In 1992, the new owners contracted with the Indianapolis Colts organization for exclusive rights to broadcast Colts football games. It held these rights through 1997. WNDE also broadcast the Indiana Pacers (professional basketball) and the Indianapolis Ice (professional hockey) games in a revised sports-and-talk format that kept it popular among Indianapolis-area radio stations.

Leading concert promoter SFX Broadcasting Inc. purchased the licenses of WNDE and sister station WFBQ in 1997 when it also acquired event promoter Sunshine Promotions. The $50 million deal included Deer Creek Music Center in Hamilton County.

In 2000, Clear Channel, the biggest radio station operator in the U.S., acquired WNDE and WFBQ when it purchased SFX Communications, as part of a $2.9 million deal. Clear Channel hoped to boost event ticket sales using its radio stations.

WNDE became a Fox Sports Radio affiliate in 2002. The station switched to NBC Sports Radio in September 2012 for weekday hours from 10 pm to 5 am but remained with Fox for the other broadcast hours. The station also produced local programming during late afternoon hours. Sports journalists Tim Bragg and Bill Benner, Wish Tv sports anchor Mark Patrick, Pacers announcer Mark Boyle, and sports journalist John (JMV) Michael Vincent have served as hosts for drive time between 3 and 7 P.M.

Indianapolis Motor Speedway Radio Network announcer Jake Query and sportscaster Derek Schultz had the longest run hosting a local show on WNDE in this drive-time slot. Query and Schultz began broadcasting on the station in August 2011. They competed directly with the former WNDE drive-time host JMV, who had moved to sport-talk station Wfni in 2010.

For many years, WNDE broadcast Cincinnati Reds Major League Baseball games.
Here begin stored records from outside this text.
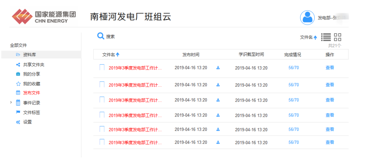Image resolution: width=367 pixels, height=159 pixels.
Task: Download the first file in list
Action: coord(218,68)
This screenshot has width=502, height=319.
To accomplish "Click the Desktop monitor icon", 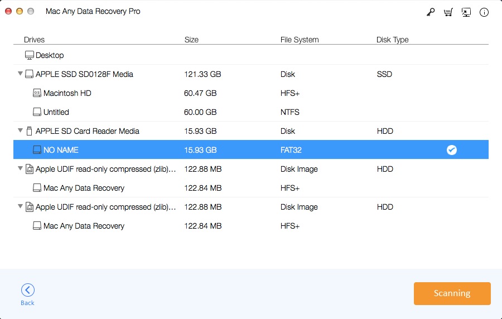I will pos(29,55).
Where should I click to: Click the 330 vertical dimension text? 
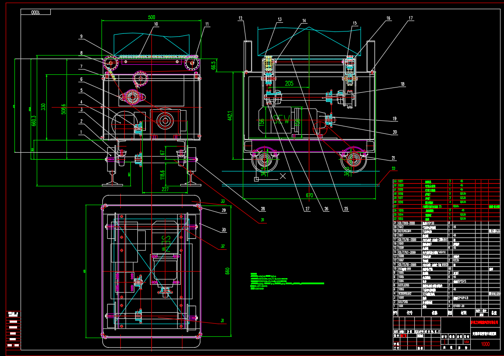coord(43,107)
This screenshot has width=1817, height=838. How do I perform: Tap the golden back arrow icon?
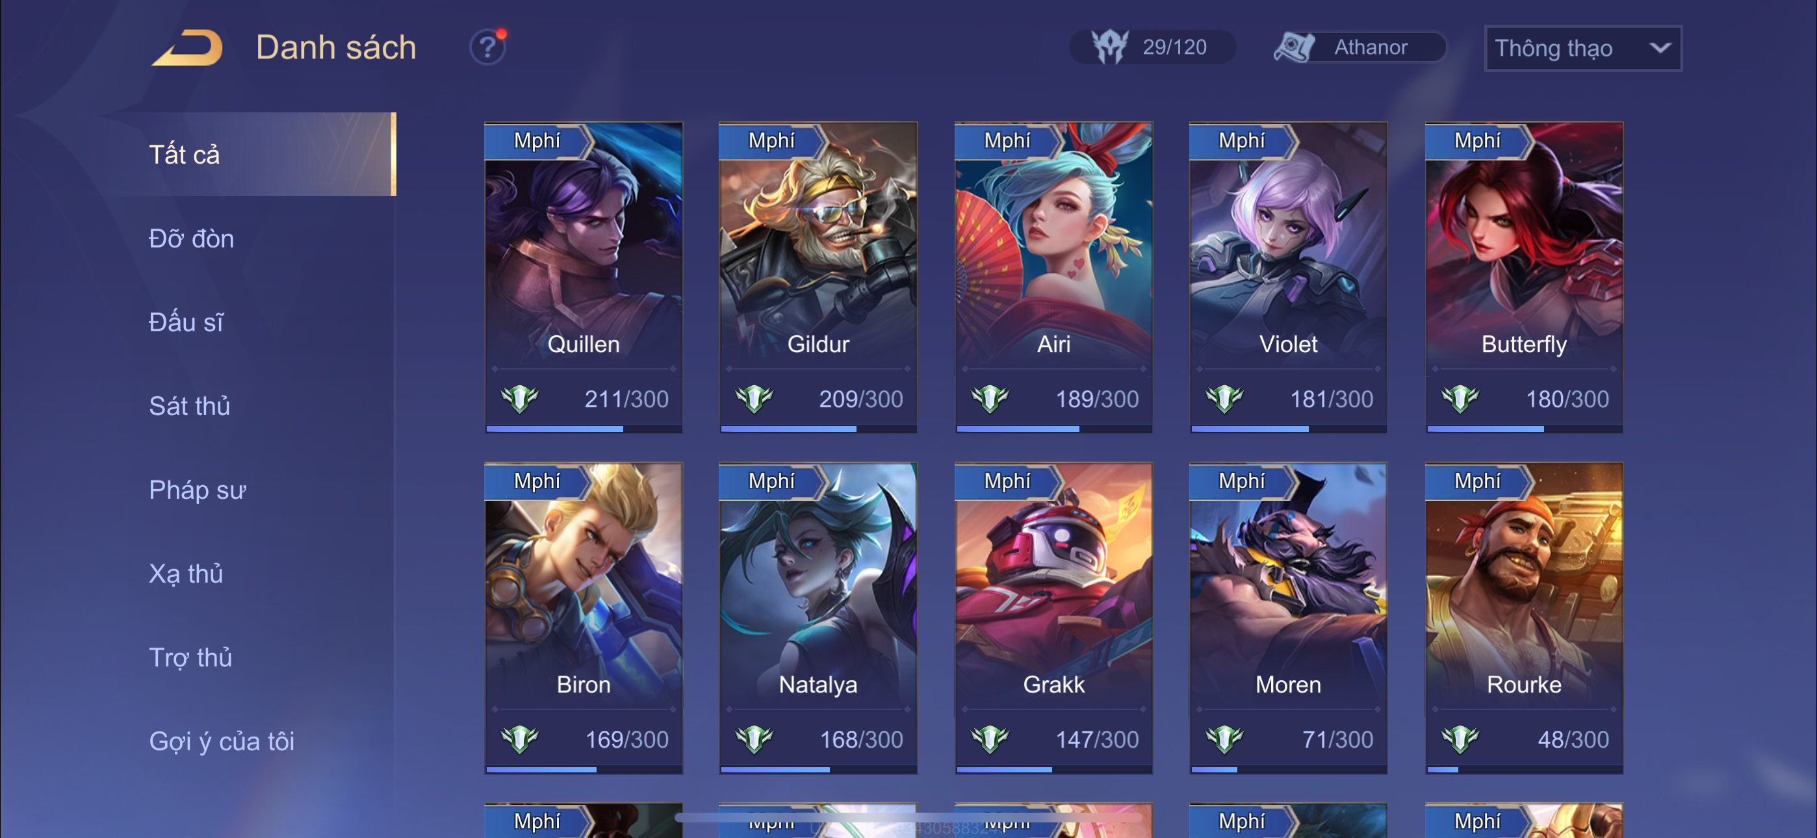[x=187, y=48]
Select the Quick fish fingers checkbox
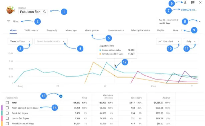The width and height of the screenshot is (205, 126). coord(7,113)
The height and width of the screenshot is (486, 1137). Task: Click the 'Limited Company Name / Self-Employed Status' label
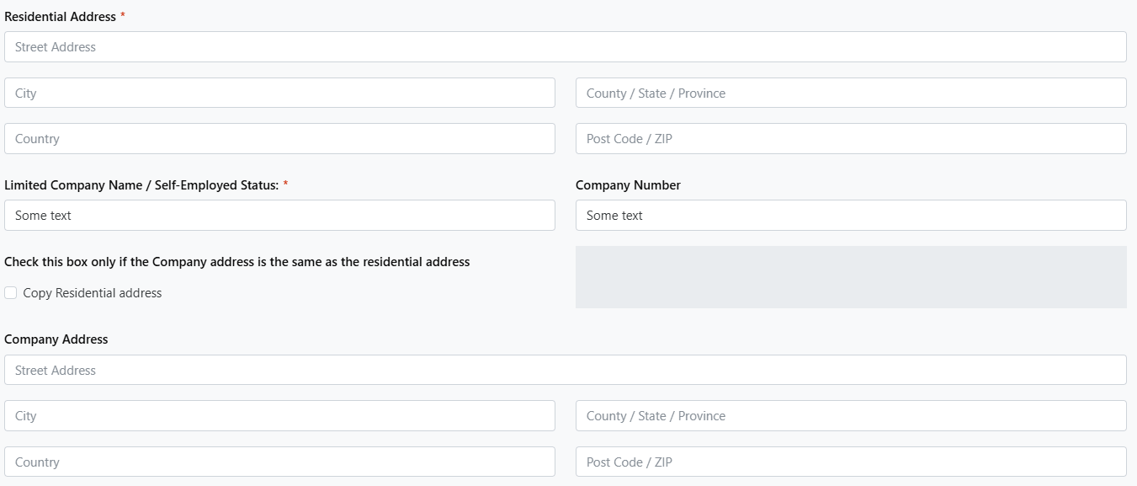[x=141, y=185]
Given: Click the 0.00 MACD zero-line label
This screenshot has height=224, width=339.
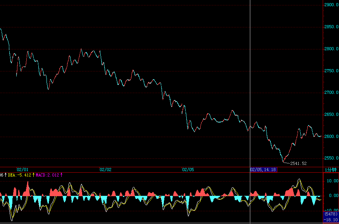Looking at the screenshot, I should (334, 195).
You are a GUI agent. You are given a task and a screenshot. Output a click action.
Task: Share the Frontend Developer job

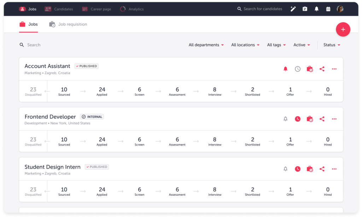[x=322, y=119]
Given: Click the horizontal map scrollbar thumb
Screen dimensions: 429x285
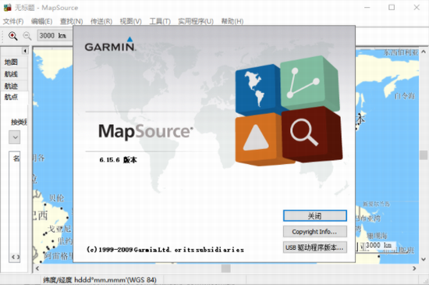Looking at the screenshot, I should coord(225,269).
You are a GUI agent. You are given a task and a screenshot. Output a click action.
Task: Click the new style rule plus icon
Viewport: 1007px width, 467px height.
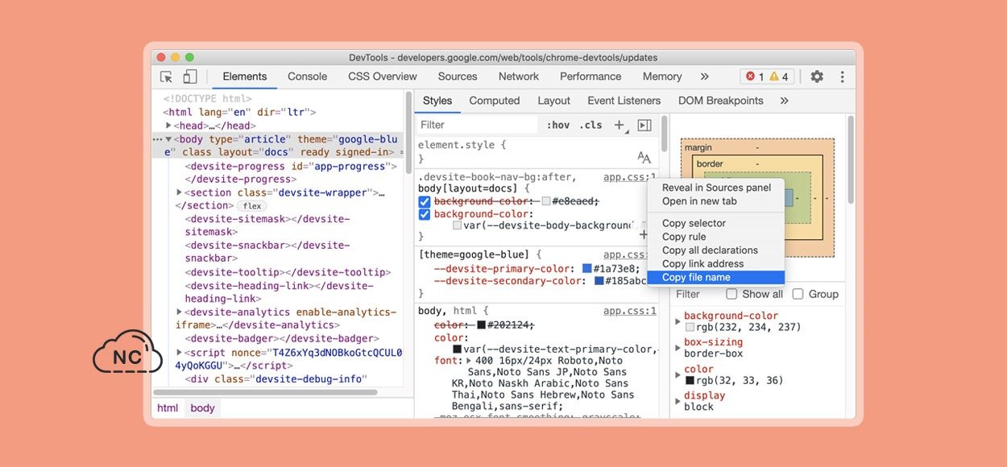pyautogui.click(x=619, y=125)
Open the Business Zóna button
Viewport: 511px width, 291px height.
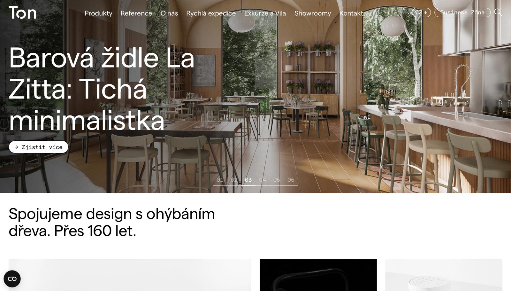pyautogui.click(x=462, y=12)
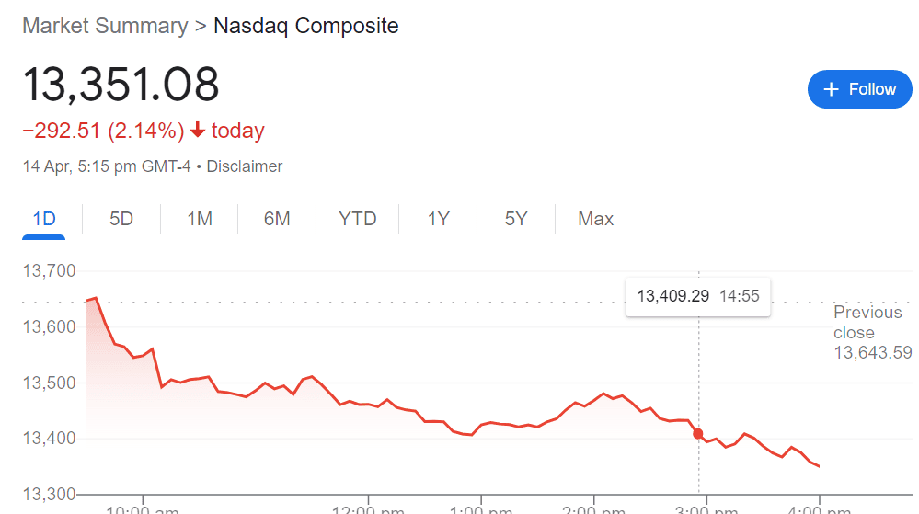
Task: Select the YTD range tab
Action: click(358, 219)
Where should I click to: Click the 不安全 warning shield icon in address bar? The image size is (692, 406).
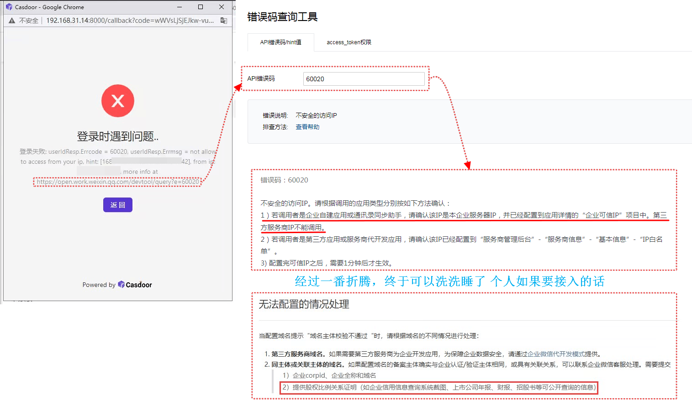(11, 20)
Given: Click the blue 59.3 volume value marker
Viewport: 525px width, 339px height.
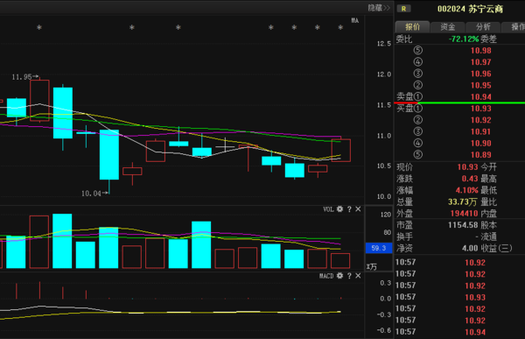Looking at the screenshot, I should click(379, 248).
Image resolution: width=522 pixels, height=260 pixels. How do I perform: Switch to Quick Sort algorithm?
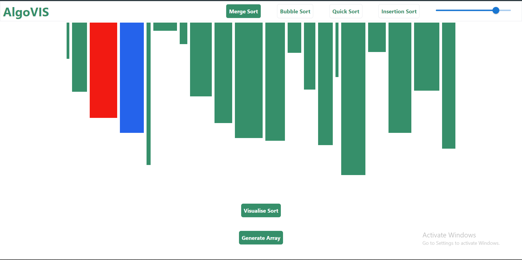click(x=346, y=11)
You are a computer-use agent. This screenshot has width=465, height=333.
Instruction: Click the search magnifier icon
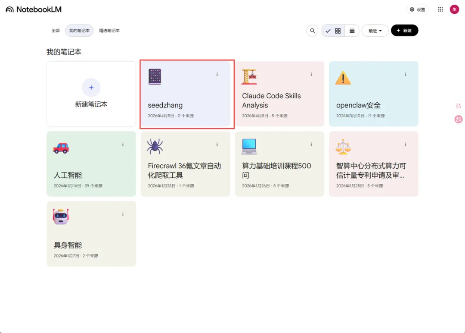pyautogui.click(x=313, y=31)
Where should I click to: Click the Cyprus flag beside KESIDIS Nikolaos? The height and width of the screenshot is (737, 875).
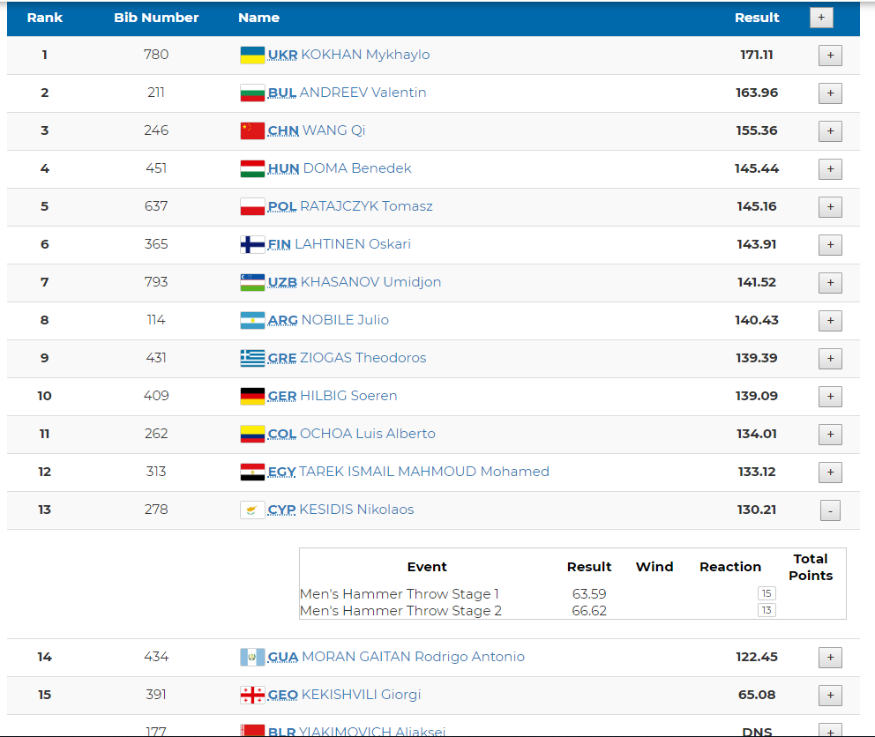252,510
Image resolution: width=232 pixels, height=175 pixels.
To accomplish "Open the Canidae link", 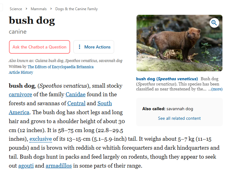I will 75,94.
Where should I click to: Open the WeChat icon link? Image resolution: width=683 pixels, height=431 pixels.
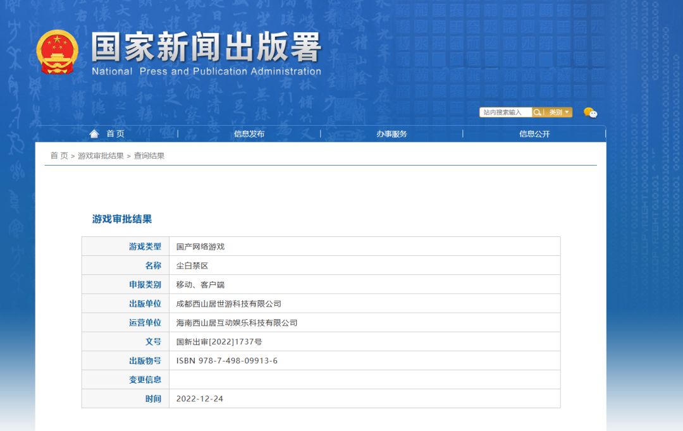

It then switched to the Chicago Cubs radio network from 2009 to 2011. The station dropped NASCAR programming in 2011 and began broadcasting Indianapolis Indians games. WNDE also has served as the local broadcaster for Purdue football and men’s basketball events.

WNDE’s owner, Clear Channel, became part of a private holding company through a leveraged buyout in 2008. It was rebranded as iHeartCommunications, Inc. in 2014 (later to become iHeartMedia). In a noted departure from sports-talk programming, the station began carrying Rush in 2015, after Wibc decided to drop the talk-radio show hosted by conservative political commentator Rush Limbaugh. WNDE also discontinued its affiliation with NBC Sports and became known as Fox Sports Indy that same year.

In January 2020, iHeartMedia released Query and Schultz as part of “massive corporate layoffs.” The national Fox Sports Network Doug Gottlieb Show, hosted by the former NCAA and professional basketball player, replaced Query & Schultz. The cancellation was notable because it left The Ride with JMV on WFNI as the only remaining drive-time local sports show in the Indianapolis radio market.